More people joined the work force during April and more found work than in any other month since January 2006, a possible indication of optimism among jobless workers that Idaho’s labor market is finally beginning to open up.

April saw more jobs generated than normal in most private sectors including manufacturing and construction, which saw some strength in commercial building. Only hotels and restaurants performed below average for the previous five years. Government continued to lag behind the seasonal trend, feeling the delayed effects of the recession on tax collections.

After 33 months of year-over-year job declines, April was the fourth straight month that current job totals exceeded year earlier levels. The economy had 3,600 more jobs than in April 2010.

Idaho Department of Labor analysts believe the state’s remaining manufacturers – after shedding nearly 14,000 jobs during the recession – have cut back as much as possible without closing down operations and should hold steady if not begin slowly growing again. Construction, which has lost over 21,000 jobs to the recession, may be returning to more sustainable pre-boom job levels although that sector must still work through a huge number of foreclosures and distressed homes hanging over the real estate market.

Analysts also believe a steady recovery of the employment services sector over the past 12 months is an indicator that some businesses want to take advantage of an improving economic environment by hiring temporary employees until they are more confident about the state’s longer-term prospects.

Analysts also acknowledge persistent high fuel prices could impact the slow recovery that appears to have started but only in terms of stalling further growth – not causing new declines.
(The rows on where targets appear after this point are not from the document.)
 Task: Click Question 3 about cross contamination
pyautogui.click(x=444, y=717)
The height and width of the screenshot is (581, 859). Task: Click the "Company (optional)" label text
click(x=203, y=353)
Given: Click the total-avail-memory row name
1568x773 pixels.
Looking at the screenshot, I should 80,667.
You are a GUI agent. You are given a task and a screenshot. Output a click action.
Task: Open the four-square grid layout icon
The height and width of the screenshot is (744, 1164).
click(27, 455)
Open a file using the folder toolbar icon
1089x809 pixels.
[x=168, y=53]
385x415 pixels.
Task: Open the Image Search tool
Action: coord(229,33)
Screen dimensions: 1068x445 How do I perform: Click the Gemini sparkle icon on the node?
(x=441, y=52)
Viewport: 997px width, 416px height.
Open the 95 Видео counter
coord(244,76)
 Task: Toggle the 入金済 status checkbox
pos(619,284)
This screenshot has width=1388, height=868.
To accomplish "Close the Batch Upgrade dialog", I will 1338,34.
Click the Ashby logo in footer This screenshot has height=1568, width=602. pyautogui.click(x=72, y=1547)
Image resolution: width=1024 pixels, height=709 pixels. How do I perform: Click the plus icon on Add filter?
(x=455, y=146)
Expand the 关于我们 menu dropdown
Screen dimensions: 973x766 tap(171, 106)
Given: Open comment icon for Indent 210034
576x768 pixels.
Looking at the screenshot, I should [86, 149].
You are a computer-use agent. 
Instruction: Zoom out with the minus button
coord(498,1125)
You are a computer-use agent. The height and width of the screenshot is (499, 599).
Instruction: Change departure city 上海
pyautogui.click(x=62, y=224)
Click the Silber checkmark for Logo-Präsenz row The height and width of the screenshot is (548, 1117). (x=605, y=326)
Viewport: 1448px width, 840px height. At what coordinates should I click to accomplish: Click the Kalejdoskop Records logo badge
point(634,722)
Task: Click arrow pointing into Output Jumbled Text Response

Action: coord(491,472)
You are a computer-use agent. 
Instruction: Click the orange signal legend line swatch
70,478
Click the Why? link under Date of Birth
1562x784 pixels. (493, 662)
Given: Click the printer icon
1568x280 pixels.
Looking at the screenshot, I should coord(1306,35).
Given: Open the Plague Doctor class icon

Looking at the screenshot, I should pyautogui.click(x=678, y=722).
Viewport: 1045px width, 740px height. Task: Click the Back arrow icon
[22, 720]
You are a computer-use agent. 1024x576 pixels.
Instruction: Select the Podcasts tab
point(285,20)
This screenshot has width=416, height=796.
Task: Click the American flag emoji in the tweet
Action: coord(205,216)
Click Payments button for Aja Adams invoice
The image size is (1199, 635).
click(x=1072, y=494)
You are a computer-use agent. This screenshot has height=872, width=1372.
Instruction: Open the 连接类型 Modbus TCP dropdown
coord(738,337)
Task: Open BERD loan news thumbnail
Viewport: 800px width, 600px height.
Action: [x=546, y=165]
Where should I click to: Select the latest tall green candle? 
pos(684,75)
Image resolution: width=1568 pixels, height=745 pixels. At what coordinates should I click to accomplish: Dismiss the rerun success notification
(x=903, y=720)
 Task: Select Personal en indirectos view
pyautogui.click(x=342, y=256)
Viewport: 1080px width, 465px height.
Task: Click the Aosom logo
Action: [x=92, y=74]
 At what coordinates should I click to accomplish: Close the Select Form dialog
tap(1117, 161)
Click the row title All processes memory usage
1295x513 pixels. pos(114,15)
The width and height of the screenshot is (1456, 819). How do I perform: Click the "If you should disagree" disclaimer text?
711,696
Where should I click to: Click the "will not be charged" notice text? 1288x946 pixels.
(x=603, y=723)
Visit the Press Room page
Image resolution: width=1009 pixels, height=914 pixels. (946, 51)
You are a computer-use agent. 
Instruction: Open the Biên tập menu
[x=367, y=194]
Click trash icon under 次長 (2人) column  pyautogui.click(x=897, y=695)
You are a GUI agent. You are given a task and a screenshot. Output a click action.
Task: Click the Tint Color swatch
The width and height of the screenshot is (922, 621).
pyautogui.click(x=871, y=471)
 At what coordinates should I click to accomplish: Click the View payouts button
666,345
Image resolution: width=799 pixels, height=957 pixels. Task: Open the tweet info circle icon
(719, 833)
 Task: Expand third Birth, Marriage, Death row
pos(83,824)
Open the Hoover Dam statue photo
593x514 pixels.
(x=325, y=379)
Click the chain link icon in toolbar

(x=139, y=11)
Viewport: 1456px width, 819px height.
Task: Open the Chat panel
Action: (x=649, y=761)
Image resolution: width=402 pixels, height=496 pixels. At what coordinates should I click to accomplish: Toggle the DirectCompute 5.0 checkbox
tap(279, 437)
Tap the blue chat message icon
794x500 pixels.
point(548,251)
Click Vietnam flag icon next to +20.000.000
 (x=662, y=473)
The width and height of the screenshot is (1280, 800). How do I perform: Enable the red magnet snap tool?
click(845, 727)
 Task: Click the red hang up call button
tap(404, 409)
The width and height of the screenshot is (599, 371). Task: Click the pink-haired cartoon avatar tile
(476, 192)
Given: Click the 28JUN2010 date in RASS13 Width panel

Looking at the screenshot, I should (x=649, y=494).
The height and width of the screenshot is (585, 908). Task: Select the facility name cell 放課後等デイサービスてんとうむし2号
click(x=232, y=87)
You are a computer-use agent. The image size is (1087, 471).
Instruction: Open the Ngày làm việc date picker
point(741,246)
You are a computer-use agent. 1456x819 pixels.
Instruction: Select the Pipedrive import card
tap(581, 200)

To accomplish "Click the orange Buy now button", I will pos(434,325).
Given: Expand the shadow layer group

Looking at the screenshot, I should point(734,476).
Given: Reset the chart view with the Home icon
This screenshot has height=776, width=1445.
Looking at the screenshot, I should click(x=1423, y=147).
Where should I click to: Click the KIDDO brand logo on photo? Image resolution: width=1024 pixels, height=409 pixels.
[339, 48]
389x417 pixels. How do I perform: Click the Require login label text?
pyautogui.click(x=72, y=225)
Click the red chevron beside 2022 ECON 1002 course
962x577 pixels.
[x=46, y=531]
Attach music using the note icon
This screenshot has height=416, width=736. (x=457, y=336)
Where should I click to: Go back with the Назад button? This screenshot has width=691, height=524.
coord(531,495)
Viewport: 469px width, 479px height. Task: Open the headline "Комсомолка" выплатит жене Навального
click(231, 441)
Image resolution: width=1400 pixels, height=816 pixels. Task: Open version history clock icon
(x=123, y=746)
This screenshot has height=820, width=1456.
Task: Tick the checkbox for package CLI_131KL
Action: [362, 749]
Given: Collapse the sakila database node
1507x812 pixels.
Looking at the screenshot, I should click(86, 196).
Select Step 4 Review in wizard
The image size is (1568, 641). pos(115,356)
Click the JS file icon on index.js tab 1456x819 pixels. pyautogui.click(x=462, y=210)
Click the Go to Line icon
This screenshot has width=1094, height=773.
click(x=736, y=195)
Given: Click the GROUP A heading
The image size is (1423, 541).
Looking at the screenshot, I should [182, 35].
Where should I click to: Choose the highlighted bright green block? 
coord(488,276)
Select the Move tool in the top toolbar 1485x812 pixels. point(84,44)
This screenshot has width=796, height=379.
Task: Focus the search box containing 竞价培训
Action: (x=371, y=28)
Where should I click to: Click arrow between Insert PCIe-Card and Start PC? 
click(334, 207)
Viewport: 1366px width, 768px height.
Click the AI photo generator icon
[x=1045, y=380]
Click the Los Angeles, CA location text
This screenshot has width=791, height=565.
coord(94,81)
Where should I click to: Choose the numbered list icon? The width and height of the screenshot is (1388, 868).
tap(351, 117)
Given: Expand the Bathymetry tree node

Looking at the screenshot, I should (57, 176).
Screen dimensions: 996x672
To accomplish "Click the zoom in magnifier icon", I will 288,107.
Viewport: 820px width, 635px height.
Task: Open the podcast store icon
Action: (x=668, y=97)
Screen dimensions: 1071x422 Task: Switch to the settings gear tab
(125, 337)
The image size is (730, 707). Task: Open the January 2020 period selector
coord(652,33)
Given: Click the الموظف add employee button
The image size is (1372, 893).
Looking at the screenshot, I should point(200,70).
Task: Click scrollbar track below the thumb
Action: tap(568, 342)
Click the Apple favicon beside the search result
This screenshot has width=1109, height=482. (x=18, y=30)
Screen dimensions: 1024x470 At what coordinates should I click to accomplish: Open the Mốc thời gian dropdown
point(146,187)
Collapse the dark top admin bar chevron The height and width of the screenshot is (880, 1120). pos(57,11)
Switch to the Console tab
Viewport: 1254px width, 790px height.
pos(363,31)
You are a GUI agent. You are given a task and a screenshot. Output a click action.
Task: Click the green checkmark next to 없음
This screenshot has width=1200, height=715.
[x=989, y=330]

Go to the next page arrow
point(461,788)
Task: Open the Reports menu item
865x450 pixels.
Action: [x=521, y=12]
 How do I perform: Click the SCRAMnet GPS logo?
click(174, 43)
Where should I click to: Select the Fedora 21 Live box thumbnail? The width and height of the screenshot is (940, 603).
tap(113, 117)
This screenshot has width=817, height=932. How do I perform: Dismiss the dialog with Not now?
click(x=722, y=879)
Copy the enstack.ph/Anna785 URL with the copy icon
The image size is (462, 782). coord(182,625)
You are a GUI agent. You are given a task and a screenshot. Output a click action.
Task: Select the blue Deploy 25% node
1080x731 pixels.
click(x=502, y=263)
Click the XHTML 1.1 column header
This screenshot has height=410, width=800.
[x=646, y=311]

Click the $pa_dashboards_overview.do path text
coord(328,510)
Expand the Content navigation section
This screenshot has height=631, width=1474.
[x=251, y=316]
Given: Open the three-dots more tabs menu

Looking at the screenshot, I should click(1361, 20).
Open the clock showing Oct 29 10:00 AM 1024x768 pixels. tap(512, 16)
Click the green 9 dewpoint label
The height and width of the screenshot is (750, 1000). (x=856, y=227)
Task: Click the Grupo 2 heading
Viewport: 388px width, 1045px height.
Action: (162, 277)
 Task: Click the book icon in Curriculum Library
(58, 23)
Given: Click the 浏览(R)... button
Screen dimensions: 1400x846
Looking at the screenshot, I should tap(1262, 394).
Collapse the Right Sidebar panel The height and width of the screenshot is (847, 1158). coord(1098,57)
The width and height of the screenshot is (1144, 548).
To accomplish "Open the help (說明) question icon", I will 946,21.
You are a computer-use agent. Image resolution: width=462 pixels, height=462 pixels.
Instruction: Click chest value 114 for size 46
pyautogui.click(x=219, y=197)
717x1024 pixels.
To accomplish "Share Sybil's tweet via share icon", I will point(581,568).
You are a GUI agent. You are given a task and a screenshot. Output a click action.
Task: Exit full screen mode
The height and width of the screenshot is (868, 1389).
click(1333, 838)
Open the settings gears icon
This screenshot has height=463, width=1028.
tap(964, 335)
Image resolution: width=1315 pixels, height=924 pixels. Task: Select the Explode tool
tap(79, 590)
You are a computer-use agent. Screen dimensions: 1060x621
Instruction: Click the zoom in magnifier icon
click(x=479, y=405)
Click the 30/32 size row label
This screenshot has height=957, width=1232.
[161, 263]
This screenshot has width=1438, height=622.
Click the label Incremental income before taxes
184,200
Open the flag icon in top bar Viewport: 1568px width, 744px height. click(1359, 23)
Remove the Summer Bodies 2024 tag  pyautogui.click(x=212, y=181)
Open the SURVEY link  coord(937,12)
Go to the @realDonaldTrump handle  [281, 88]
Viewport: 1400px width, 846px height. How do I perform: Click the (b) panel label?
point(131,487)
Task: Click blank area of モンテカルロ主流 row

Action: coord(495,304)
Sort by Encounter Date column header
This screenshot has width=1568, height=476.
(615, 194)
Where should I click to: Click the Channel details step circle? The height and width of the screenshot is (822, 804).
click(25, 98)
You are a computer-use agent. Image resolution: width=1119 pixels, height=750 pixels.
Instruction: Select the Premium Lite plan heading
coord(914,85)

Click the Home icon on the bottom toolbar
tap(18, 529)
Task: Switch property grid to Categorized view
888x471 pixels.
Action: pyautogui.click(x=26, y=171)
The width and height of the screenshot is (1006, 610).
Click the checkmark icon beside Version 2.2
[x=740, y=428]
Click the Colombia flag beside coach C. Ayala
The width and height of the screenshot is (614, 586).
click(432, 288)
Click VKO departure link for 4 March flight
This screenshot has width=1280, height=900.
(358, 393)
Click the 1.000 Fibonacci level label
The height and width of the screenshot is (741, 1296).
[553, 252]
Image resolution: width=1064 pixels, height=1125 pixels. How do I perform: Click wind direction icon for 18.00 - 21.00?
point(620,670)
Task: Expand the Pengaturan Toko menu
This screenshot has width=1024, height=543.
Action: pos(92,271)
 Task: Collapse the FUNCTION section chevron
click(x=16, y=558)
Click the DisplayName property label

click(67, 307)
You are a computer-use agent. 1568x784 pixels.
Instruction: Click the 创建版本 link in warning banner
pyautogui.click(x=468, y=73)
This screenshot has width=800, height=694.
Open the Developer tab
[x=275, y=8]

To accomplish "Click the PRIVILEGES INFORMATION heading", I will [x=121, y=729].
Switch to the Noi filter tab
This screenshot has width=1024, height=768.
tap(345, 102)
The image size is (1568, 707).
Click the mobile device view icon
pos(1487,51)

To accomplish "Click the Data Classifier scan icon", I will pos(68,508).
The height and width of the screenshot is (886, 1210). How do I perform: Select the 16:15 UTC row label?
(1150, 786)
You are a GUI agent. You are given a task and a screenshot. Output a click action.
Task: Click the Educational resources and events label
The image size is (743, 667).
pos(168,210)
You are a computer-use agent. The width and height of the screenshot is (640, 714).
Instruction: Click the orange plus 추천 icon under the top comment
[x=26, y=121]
Nearly 2,500 new workers entered the labor force in April, pushing the total to a record 765,400, while more than 3,200 idled workers found jobs, driving total employment back over 690,000 for the first time since July 2009. April was the second straight month that more people found work than entered the labor force.

While new hiring by Idaho’s 50,000 employers remained weak compared to prerecession levels, April marked the sixth straight month that new hires exceeded year-earlier totals. The Conference Board, a business think tank, reported that for the first time this year April saw fewer than four unemployed workers for each posted job opening.

Idaho’s tenth of a point decline in a four months of record level unemployment at 9.7 percent ran counter to the national April rate which rose two-tenths of a point to 9 percent. But it was the fifth straight month Idaho’s rate has exceeded the national rate after running lower for over nine years.

As unemployment stabilized through the first quarter of 2011, benefit payments were running below 2010 by 32 percent. April unemployment insurance payments fell to $42.9 million from nearly $50 million a year earlier. While that was partially the result of modest year-over-year economic growth, nearly 2,000 more unemployed workers exhausted all their benefits – regular and extended – without finding jobs during the first four months of the year, bringing the total number of exhaustions to nearly 9,500 since the recession began. 

Nineteen primarily rural counties posted double-digit unemployment rates, unchanged from March. Two major urban counties remained in double-digits, but the rate in Canyon County dropped a half point to 11.3 percent while the Kootenai County rate was off a tenth to 11.1 percent. The significant decline in Canyon County was enough to bring the unemployment rate for the Boise metropolitan area back into single digits at 9.8 percent.

The other three metro areas remained in single-digits.

Twenty-one of Idaho’s 44 counties recorded higher rates in April than March while 23 saw rates drop. Valley County saw its jobless rate jump a half point to 16.4 percent to remain the highest in the state after slipping below 16 percent in March.

Oneida County in southeastern Idaho recorded a half point decline to 5.3 percent to replace Owyhee County with the lowest rate in the state and the only county below 6 percent. Both Oneida and Owyhee were below 6 percent in March.